Stated problem: Print the text of the records below verbatim and leave out the pictures.

..............................

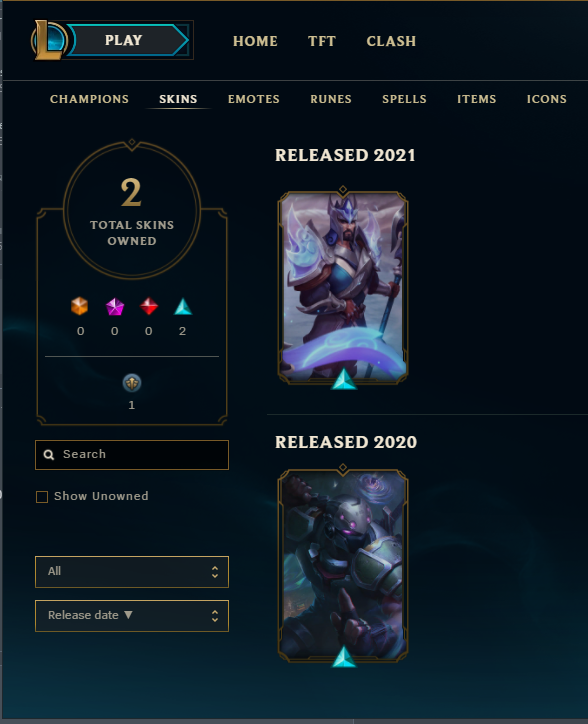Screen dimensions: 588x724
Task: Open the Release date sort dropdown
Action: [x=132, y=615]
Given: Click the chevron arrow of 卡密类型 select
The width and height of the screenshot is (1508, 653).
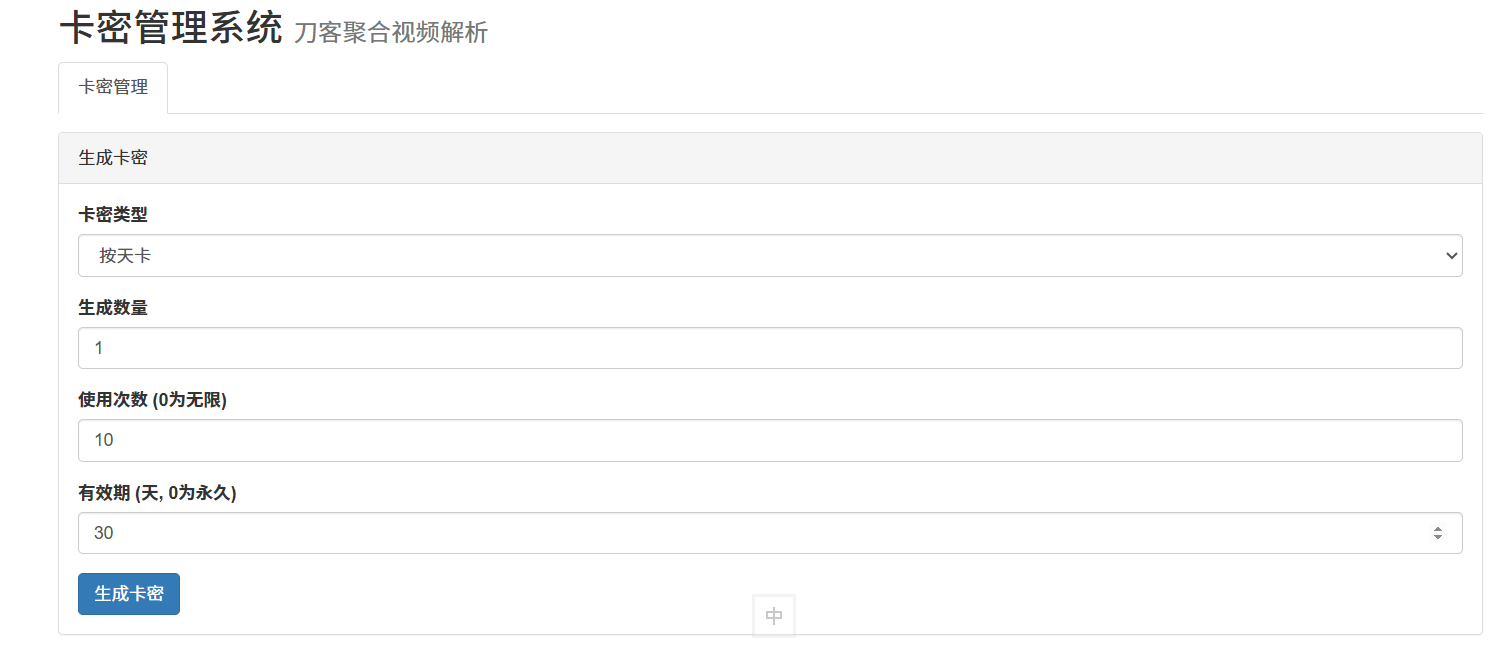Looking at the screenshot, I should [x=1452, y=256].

..............................

Correct output:
Screen dimensions: 588x724
Task: Open the Release date sort dropdown
Action: [x=132, y=615]
Given: Click the chevron arrow of 卡密类型 select
The width and height of the screenshot is (1508, 653).
Looking at the screenshot, I should [x=1452, y=256].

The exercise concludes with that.